Die Sicherheitsanweisung löste sofortige betriebliche Turbulenzen aus. Der Flugverfolgungsdienst FlightAware verzeichnete bis zum Mittag mehr als 700 Flugstornierungen an US-Flughäfen, während der internationale Flughafen Luis Muñoz Marín in Puerto Rico fast die Hälfte seiner geplanten Abflüge und Ankünfte absagte. JetBlue – mit dem größten karibischen Streckennetz aller US-Fluggesellschaften – strich über 200 Flüge, gefolgt von American, Delta, United und Southwest, die umfangreiche Kulanzregelungen und Rückerstattungen anboten. Reiseberater berichten, dass viele Freizeit- und Geschäftsreisende nun auf Curaçao, Aruba, den US-Jungferninseln und Puerto Rico festsitzen, einige können erst später in der Woche zurückkehren.

Luftverkehrsexperten weisen darauf hin, dass militärische Aktivitäten in der Region bereits das Kollisionsrisiko erhöht hatten. Erst im letzten Monat entging ein JetBlue-Pilot beim Abflug von Curaçao nur knapp einem nicht identifizierbaren US-Luftwaffenflugzeug ohne Transpondercode. Die umfassende FAA-Beschränkung spiegelt die Sorge wider, dass weitere Einsätze oder Drohnenaktivitäten zivile Flugrouten gefährden könnten, die den venezolanischen Luftraum und den nördlichen Karibikkorridor für US-Europa-Flüge überlappen.

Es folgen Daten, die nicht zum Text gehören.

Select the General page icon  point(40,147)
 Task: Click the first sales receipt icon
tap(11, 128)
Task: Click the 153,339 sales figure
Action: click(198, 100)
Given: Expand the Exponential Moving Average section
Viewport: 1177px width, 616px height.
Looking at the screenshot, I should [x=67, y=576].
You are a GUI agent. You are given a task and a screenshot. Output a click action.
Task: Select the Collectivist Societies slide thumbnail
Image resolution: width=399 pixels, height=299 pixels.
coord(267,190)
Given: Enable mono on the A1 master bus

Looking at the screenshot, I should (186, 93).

FAA verbietet US-Flüge in der Nähe von Venezuela nach Militärschlag – Hunderte Reisende bleiben gestrandet


Für Mobilitätsmanager zeigt die Störung, wie schnell geopolitische Ereignisse sorgfältig geplante Reisepläne durchkreuzen können. Unternehmen mit Mitarbeitern in der Karibik sollten gestrandete Reisende erfassen, die Verfügbarkeit von Hotels prüfen und Reiseversicherungsschutz aktivieren, der „politische Gewalt“ oder „kriegähnliche Operationen“ abdeckt. Arbeitgeber sollten zudem mit Folgeproblemen bei der Planung an US-Hubs wie JFK, Newark und Miami rechnen, wo Bodenverzögerungen Wartezeiten von 20 bis 90 Minuten verursachen. Wo möglich, sollten wichtige Reisende über zentralamerikanische Flughäfen umgeleitet werden, die außerhalb der NOTAM-Koordinaten liegen.

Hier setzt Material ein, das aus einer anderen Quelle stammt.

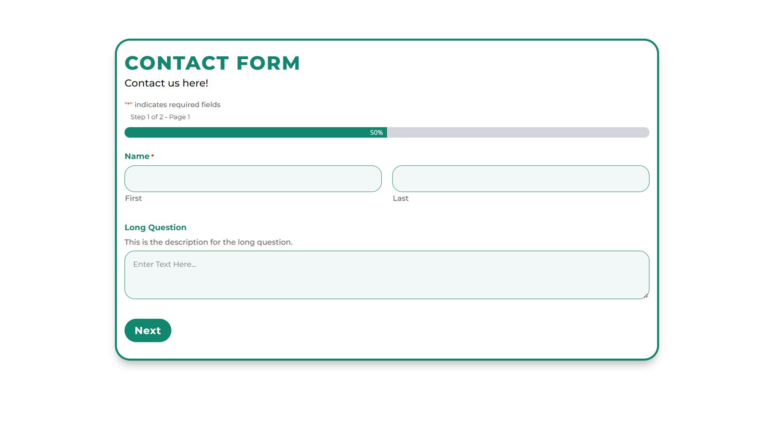Click the 'First' label under the name box
Screen dimensions: 774x421
(133, 198)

Blickt man voraus, so betonen FAA-Vertreter, dass das Flugverbot „vorübergehend“ sei, aber verlängert werden könnte, falls die Feindseligkeiten erneut aufflammen. Fluggesellschaften müssen nach Aufhebung der NOTAM ihre Flugpläne neu einreichen, und Crew-Planer sollten zusätzliche Treibstoff- und Dienstzeitpuffer für Umleitungen um die venezolanischen Fluginformationsregionen einplanen. Reiseeinkäufer sollten die FAA-NOTAM-Datenbank im Auge behalten und Mitarbeiter ermutigen, sich für das STEP-Programm des Außenministeriums anzumelden, um Echtzeit-Warnungen der Botschaften auf den betroffenen Inseln zu erhalten.

Letztlich unterstreicht der Vorfall den Wert diversifizierter Routenstrategien und die Bedeutung von Krisenmanagement-Übungen, die Sicherheit, Personalwesen und Geschäftsreiseabteilungen vernetzen. In einer Zeit, in der militärische Konflikte über Nacht entstehen können, sind Flexibilität – und nicht nur Richtlinien – entscheidend, um globale Talente in Bewegung zu halten.